(PROBLEM DESCRIPTION) Render the records from the line with "Viewport: 900px width, 589px" up to and including the line with "pos(518,333)" as a Markdown table with the columns Row and Line. Number each row and leave out blank lines.

------

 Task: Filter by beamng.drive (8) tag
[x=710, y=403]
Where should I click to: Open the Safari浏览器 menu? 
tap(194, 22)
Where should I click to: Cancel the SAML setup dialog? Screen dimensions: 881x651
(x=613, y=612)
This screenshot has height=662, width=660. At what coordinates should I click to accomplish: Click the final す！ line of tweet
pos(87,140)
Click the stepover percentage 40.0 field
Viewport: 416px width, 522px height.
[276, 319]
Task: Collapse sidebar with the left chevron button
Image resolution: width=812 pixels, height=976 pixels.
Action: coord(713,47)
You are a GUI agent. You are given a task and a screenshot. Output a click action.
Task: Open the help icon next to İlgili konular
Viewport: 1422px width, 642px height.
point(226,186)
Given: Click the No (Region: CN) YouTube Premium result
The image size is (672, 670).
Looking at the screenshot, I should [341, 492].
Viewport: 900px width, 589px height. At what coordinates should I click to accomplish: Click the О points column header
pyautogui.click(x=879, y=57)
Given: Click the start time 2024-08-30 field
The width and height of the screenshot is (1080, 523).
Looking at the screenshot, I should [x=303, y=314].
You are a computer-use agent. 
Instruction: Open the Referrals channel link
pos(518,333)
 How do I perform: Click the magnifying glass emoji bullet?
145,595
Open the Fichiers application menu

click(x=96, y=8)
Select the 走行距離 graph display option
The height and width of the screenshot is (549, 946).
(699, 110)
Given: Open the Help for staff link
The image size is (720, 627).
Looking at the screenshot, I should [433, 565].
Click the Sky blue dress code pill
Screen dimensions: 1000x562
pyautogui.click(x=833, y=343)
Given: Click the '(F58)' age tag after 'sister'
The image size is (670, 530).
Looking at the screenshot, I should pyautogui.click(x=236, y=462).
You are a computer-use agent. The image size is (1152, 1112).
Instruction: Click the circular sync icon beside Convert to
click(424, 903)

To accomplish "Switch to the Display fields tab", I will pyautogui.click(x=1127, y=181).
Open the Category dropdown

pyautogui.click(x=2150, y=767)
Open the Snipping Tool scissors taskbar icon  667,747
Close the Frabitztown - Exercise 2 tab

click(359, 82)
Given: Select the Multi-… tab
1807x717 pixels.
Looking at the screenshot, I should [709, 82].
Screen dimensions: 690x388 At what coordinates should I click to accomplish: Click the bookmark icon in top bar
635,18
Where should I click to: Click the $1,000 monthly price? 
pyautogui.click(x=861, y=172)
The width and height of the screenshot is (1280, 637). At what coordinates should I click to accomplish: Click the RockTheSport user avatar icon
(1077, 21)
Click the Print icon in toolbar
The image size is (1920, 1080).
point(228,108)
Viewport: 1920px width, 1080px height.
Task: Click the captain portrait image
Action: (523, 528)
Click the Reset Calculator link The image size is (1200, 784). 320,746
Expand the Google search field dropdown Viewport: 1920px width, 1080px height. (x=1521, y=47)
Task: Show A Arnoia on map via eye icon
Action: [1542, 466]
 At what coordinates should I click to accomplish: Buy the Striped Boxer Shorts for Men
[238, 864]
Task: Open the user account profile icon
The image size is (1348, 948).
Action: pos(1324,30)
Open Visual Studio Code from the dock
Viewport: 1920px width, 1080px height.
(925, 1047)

------

(REPLY)
| Row | Line |
|---|---|
| 1 | Viewport: 900px width, 589px height. At what coordinates should I click to accomplish: Click the О points column header |
| 2 | pyautogui.click(x=879, y=57) |
| 3 | Given: Click the start time 2024-08-30 field |
| 4 | The width and height of the screenshot is (1080, 523). |
| 5 | Looking at the screenshot, I should [x=303, y=314]. |
| 6 | You are a computer-use agent.  |
| 7 | Instruction: Open the Referrals channel link |
| 8 | pos(518,333) |